Ya en un terreno secundario, no dejará de ponerse en tela de juicio el machismo nada soterrado de los soldados que viven la cotidianeidad de su labores, mirando con notable desprecio los buenos modales esgrimidos por Seward, y en el fondo envidiando el magnético atractivo que desprende no solo su aspecto físico, sino precisamente esa ausencia de rudeza. THEY RODE WEST no deja de aportar aspectos de índole humorística, como la complicidad establecida entre el joven doctor y su veterano ayudante –hilarante el momento en el que el segundo contempla la apostura que luce el primero al vestir el traje de oficial por vez primera-. Incluso llegando a introducir en sus momentos más cruciales un grado de desolación compartida, cuando el mando ordena a los soldados que se encuentran enfermos de malaria, que pese a su extrema situación hagan ademán de luchar para evitar que los indios adviertan sus debilidades.

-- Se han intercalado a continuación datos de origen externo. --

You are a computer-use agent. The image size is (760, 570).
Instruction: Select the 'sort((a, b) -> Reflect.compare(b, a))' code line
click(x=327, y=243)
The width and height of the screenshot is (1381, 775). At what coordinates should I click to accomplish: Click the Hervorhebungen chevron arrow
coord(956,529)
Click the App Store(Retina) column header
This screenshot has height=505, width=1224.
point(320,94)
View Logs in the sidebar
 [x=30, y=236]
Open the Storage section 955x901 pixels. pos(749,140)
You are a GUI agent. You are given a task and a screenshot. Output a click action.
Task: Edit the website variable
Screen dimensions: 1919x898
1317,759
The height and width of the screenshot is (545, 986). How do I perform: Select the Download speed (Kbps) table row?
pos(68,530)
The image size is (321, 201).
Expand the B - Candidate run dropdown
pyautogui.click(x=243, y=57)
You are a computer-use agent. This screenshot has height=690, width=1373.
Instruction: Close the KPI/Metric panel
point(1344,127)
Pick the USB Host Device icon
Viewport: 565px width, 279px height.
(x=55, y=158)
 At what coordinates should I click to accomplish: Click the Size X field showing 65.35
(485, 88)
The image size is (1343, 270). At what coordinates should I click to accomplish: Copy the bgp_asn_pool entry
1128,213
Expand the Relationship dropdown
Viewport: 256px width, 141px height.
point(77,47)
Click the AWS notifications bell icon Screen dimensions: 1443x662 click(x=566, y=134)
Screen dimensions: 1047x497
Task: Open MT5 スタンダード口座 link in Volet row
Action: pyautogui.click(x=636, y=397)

Aspectos como este, o la llegada a la puerta del fuerte del regimiento totalmente diezmado, son algunos de los instantes más valiosos de esta estimable propuesta, que si bien en algunos términos queda escorada en los caminos más conocidos del género, cierto es que esgrime cierta originalidad a la hora de abordar un elemento poco tratado en cine del Oeste –la necesidad de una higiene y unas mínimas condiciones médicas-, bajo la cual expone, aunque sea con demasiada timidez, ese contraste de mundos que, tarde o temprano, transformaría las costumbres del conjunto de la nación americana en su periodo de formación.